Now that I’m a few years older, it’s exciting for me to see NES games being released on the 3DS and Wii U eShop. The hardware limitations back then drove innovation in game design, leading to some amazing games on the NES. Releasing these classics on current hardware gives gamers an accessible way to experience the roots and influences of modern video games, and also give game developers, like me, a reminder of why we love what we do.

Talkback

CericJuly 16, 2013

I played To the Earth with the Zapper Headset that you spoke to activate.

StrawHousePigJuly 16, 2013

I heard he was a total Star Wars nerd.

A nerd! :o

ejamerJuly 16, 2013

I remember buying To the Earth due some confusion. We were supposed to buy Solar Jetman, but hey, the games are probably almost the same right? Both involve... well, space.


After the initial disappointment, I sat down and started playing To the Earth. Eventually we could get through the first 3 or 4 levels, which seemed pretty substantial. Even though the game was tough, it was really quite enjoyable once you had enough practice. I liked how you were forced to be accurate with your shots since every miss was costly and would reduce your fuel level. The one downside is that Duck Hunt became almost unplayable - the pace was just so slow.
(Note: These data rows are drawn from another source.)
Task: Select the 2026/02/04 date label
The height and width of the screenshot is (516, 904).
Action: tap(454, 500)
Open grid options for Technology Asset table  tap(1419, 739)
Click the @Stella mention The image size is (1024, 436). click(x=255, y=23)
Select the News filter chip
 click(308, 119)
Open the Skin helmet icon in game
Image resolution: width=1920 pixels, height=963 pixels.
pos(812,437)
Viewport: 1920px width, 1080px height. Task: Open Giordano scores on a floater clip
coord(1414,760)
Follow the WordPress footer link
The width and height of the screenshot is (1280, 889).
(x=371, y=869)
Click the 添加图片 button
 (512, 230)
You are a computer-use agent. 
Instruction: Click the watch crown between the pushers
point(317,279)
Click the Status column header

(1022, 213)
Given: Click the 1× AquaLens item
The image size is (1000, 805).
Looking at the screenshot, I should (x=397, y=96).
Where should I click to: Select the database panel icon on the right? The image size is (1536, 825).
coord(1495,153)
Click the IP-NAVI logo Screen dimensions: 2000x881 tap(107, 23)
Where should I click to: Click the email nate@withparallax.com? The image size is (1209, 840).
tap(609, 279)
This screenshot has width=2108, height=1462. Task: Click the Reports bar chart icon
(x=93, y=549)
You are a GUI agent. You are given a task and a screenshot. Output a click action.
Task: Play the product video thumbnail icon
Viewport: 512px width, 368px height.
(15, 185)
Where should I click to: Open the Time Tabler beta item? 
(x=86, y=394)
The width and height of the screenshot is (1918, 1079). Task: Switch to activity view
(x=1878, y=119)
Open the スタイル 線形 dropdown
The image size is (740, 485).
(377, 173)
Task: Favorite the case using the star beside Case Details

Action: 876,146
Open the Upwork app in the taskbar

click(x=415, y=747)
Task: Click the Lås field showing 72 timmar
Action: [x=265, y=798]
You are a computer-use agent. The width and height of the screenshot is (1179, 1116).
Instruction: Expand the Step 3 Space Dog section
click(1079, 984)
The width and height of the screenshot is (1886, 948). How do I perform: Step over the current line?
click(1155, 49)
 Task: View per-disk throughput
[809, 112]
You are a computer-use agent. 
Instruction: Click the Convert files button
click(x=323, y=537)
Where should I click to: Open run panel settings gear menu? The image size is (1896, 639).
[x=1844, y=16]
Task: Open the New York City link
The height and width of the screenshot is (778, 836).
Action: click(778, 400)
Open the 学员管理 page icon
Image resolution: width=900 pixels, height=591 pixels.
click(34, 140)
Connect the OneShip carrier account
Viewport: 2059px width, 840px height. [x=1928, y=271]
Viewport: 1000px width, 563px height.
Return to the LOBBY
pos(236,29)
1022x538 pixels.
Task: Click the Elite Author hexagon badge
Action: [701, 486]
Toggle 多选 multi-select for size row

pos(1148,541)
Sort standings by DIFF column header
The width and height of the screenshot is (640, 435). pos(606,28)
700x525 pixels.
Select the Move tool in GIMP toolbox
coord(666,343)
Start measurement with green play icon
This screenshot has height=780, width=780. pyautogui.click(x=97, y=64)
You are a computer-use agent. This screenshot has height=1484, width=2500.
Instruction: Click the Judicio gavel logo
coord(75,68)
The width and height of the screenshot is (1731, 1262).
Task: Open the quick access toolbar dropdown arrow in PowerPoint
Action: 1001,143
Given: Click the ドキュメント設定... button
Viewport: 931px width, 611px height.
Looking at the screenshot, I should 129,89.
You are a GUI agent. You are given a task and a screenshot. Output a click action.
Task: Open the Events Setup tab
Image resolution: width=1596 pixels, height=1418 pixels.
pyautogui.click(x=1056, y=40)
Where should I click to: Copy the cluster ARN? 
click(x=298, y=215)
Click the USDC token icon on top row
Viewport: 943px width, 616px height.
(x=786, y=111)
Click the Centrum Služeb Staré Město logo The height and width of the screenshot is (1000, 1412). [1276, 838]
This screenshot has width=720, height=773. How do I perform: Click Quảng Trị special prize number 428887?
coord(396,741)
Have thought about reacquiring this game now... but not sure my adult self would have the persistence (or time) required to build up the skill and memory required to get through each level.

Quote from: StrawHousePig

I heard he was a total Star Wars nerd.

A nerd! :Q

This is another true statement. But that didn't happen until 1994! I send out a big "Thank you" to USA (the TV channel) for having marathons of the movies around Independence day back then!


You know, apparently The Lone Ranger also used the zapper in the first person areas, but we could never get the thing to work properly.

xcwarriorJuly 19, 2013

Top 4 all worthy selections. Never played Darkwing Duck. But the omission of Legend of Zelda/Final Fantasy/Tetris/Baseball Stars 2/Duck Hunt/Mega Man 2/MM3/Double Dragon II and probably others is sacriligious!

So many good NES titles.... I normally am for NES games being on Wii U VC and not 3DSVC, but I would pay $5 in a heart beat for Baseball Stars 2 on 3DSVC.

Ian SaneJuly 19, 2013

I like Brian Davis' story about the parental network in the neighbourhood making sure that their kids each had a distinct library of games between them.  In the NES days I figured that in regards to videogames parents fell into two categories:

A: parents that thought videogames were evil.
B: parents that would buy their kids games but had a knack for zeroing in on the worst game in the store 99% of the time.

With videogames it seemed like us vs. parents.  So Brian's story was refreshing, showing that that wasn't the case every time.

TheFleeceJuly 21, 2013

Justin, our stories are so very similar it's almost scary! I always think about that event almost everyday, it's one of my favorite memories. These stories are awesome, I've enjoyed them all.